A study released just yesterday revealed that "supraglacial" lakes on Greenland have been greatly underestimated, and could trigger future ice loss, so it should come as no surprise then that new related research says this ice sheet is vanishing faster than previously thought.
The Greenland Ice Sheet is the second-largest body of ice on Earth. And, if it melts completely in the face of climate change, it could raise our oceans by a staggering 20 feet, causing extensive damage to coastal areas from Florida to Bangladesh. So with this potential impact, it's surprising that scientists actually know very little about this northern behemoth.
That's why a team from the University of Buffalo set out to paint a more accurate picture of Greenland's ice melt and its contribution to sea level rise.
"The great importance of our data is that for the first time, we have a comprehensive picture of how all of Greenland's glaciers have changed over the past decade," geophysicist Beata Csatho, who led the study, said in a statement.

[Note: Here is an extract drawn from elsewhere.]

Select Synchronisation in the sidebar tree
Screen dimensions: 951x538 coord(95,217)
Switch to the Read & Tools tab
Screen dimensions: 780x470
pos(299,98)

Using satellite and aerial data from NASA's ICESat (Ice, Cloud and Land Elevation Satellite) spacecraft and Operation IceBridge field campaign, researchers studied nearly 100,000 locations across Greenland from 1993 to 2012. They found that the ice sheet lost about 243 metric gigatons of ice every year from 2003 to 2009. Consequently, an extra 0.68 millimeters of water was added into the oceans annually.
Conventional climate models base their future ice loss predictions on the activity of four well-studied glaciers - Jakobshavn, Helheim, Kangerlussuaq and Petermann. But the new research shows that scientists can't limit themselves to these four glaciers and accurately forecast how the entire ice sheet will dump ice into the oceans.
"There are 242 outlet glaciers wider than 1.5 km on the Greenland Ice Sheet, and what we see is that their behavior is complex in space and time," Csatho explained. "The local climate and geological conditions, the local hydrology - all of these factors have an effect. The current models do not address this complexity."
According to the study, published in the journal Proceedings of the National Academy of Sciences, there isn't a one-size-fits-all model for Greenland's glaciers. Some thickened when the temperature rose, some thinned, and some displayed both thinning and thickening. Researchers plan to continue investigating why glaciers respond differently to warming to improve upon climate models.
By focusing on factors involved in ice melt that earlier studies neglected to consider, Csatho and her team believe that the Greenland Ice Sheet could lose ice faster in the future than previously suggested.
"These studies represent new leaps in our knowledge of how the ice sheet is losing ice. It turns out the ice sheet is a lot more complex than we ever thought," Tom Wagner, program scientist for NASA's cryosphere program in Washington, said in a statement.